PPRuNe Forums - View Single Post - Easyjet Fuel Diversion 3rd September
View Single Post
Old 4th Oct 2009, 18:22
  #15 (permalink)  
Gary Lager
 
Join Date: Jan 2005
Location: uk
Posts: 1,266
Likes: 0
Received 0 Likes on 0 Posts
does it mean that you state that the EZY crew took-off from Istanbul to their destination Luton with a total fuel, obviously WELL below the MIN fuel required. But this is illegal, isn't it ?
no...see the post above...things can and do change that affect the fuel burn and eat into safe reserves. They might have departed with a fuel load close to minimums but that doesn't make it unsafe - particularly since they acted sensibly and tech-stopped, rather than pressing on to LTN.
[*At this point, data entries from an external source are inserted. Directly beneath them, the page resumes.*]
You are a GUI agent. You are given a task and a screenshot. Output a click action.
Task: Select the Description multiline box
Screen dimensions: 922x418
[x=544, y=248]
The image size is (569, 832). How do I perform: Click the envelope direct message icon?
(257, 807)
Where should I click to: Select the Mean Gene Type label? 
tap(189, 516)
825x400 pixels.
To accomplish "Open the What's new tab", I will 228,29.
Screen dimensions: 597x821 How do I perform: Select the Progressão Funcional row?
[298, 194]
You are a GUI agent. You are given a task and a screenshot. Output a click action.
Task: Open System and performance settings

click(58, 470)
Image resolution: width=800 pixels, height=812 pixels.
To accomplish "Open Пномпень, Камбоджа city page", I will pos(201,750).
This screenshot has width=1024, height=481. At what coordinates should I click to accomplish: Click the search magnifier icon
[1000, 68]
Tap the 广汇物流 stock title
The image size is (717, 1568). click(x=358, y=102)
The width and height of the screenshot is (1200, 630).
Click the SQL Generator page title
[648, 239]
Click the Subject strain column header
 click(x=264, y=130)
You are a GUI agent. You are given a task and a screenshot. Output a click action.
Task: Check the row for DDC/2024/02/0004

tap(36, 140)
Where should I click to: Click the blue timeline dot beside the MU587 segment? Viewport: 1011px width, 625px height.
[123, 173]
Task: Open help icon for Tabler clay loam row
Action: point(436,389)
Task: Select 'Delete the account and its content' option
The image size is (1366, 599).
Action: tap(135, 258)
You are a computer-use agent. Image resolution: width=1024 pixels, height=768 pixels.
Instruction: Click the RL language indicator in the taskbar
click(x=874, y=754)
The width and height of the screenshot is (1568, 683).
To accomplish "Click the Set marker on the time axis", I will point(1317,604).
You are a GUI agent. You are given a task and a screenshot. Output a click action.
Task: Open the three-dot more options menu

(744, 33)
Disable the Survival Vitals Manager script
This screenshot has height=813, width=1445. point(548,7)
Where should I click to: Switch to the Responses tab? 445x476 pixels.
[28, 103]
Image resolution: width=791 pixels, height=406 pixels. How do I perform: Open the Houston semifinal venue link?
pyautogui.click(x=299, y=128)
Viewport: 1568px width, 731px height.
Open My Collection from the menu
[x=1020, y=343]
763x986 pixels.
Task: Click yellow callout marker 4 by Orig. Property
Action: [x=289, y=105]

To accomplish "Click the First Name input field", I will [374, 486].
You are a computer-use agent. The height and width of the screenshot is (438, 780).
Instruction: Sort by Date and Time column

"obviously WELL below MIN fuel" - how did you work that out? If the headwind increases and you find yourself predicted to land only 100kg under min reserves, you still have some re-planning to do; the fact that this was necessary doesn't mean you can extrapolate anything at all about the departure fuel state.

All that about the 'revised' route being illegal because it hadn't been approved is nonsense. It is not setting up a new scheduled service to anywhere new, just planning a one-off unscheduled stop en-route. If such a situation were not allowed, how would bizjets and GA aircraft ever be allowed to operate? You file a flight plan before a flight, it gets approved by ATC, therefore the flight is approved (slight oversimplification I know).

You implied that the crew should have put on more fuel to start with, but didn't because of what your fevered imagination thought was EZY's company culture:

It has been explained that what you 'heard' about EZY's company culture is total nonsense. BTW I am not a manager, just a regular line Joe.
It has been explained that the crew could not put on more fuel than they did, even if they wanted to, because of a/c limitations.
It has been explained that tech-stopping for fuel is not unusual and perfectly legal.

There's nothing wrong with MINIMUM fuel, to use your own hyperbole - by definition it is the adequate minimum required to do the flight safely and legally.

I don't have a problem with the public asking questions on here, on board the aircraft, or anywhere - I enjoy increasing awareness of what we do and how we do it, in all fields of aviation. I am responding aggressively because of your ill-informed, antagonistic way of apparently criticising our operation, obviously without knowing anything about it.